By Jermont Terry

HARVEY, Ill. (CBS) — The search for a woman who disappeared on a trail in the Midlothian Meadows Forest Preserve in the south suburbs has come to a heartbreaking end for her family.

As CBS 2’s Jermont Terry reported, it was the news the family of Vanessa Ceja did not want to hear. Two days after she vanished on the Cook County Forest Preserve trail, word came late Wednesday night that a body found in the afternoon belongs to Ceja.

The case remained a death investigation Wednesday night rather than a homicide investigation, but that could change.

On Wednesday night, a large crowd gathered in Harvey to pray for Ceja’s family.

“My heart is right now really sad. We’re sad,” said family friend Ericka Gutierrez.

Candles held by the mourners represented the hope many had just a few hours before the baseball diamond where the vigil was held filled up. Family and friends first stood along Pulaski Road, and they then rushed to the Midlothian Meadows Forest Preserve – where investigators found a woman in the woods.

It was the same trail on which Ceja disappeared Monday while walking with her mother.

“Wow, I didn’t even know that they did find a body,” Gutierrez said.

Late Wednesday night after the crowd reflected, the Cook County Medical Examiner’s office identified the body to be that of the 22-year-old.

How she died is not being released. But the investigation shows Ceja left her mother while on the jogging trail to head back to her car – and when her mother finished jogging, Ceja was nowhere to be found.

Her mother called police.

“As a mother, I have girls myself, so I can’t imagine what she’s going through. I’m sure she’s just devastated,” Gutierrez said. “This is hard.
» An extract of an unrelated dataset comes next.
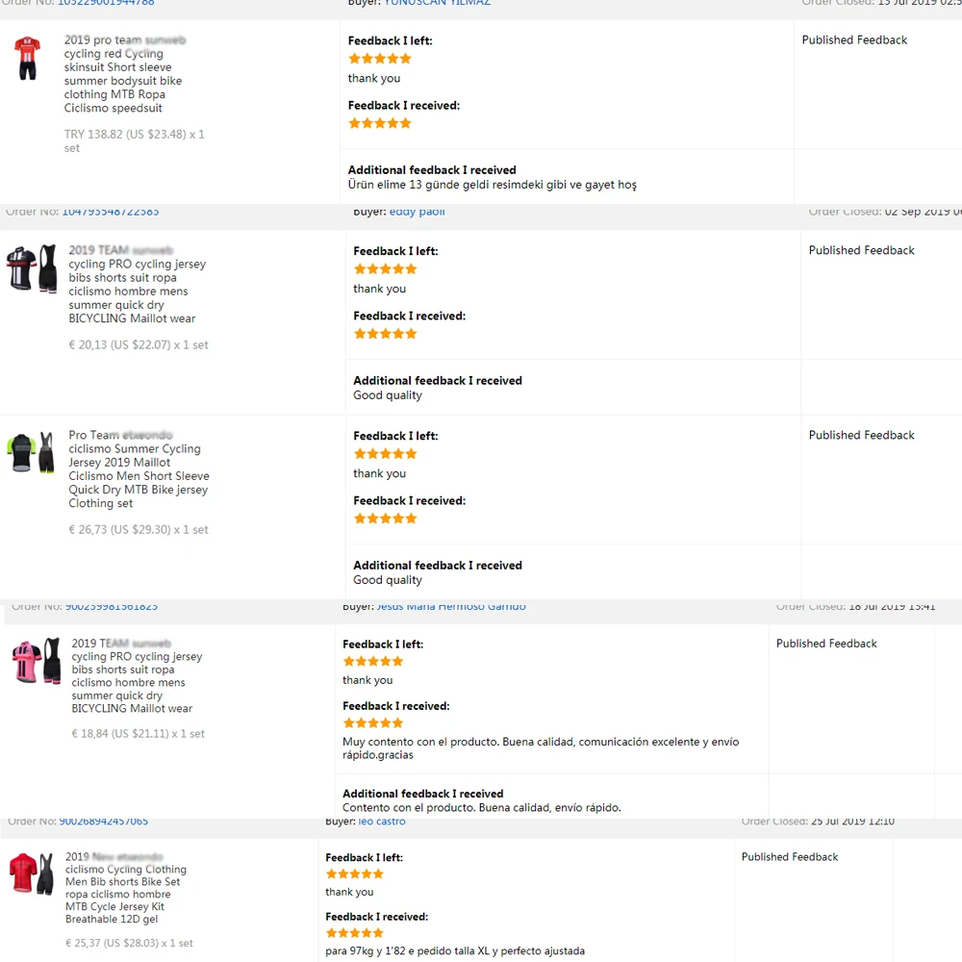
Task: Click the red cycling skinsuit product thumbnail
Action: [x=28, y=58]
This is really hard for a mother just to take in.”

Investigators late Wednesday continued to look into what happened, including if someone caused Ceja’s death along the popular trails.

“Whatever information you may have – if you just saw Vanessa in a split second – say something to someone about it,” said Harvey Mayor Christopher Clark.

Such information might be key in solving the death investigation, as Ceja’s family and community deal with the sudden loss.

“It just shows that, you know, we’re united, you know -we’re all a family and we’re here to support each other,” Gutierrez said.

Originally, investigators said they searched on Monday in the forest preserve by air and with canines, but Ceja’s body was not found until two days later.

The Cook County Sheriff’s police, which is handling the investigation, said it got ping of Ceja’s cellphone in nearby Oak Forest, but could not with certainty if she was at the apartment complex where the ping originated.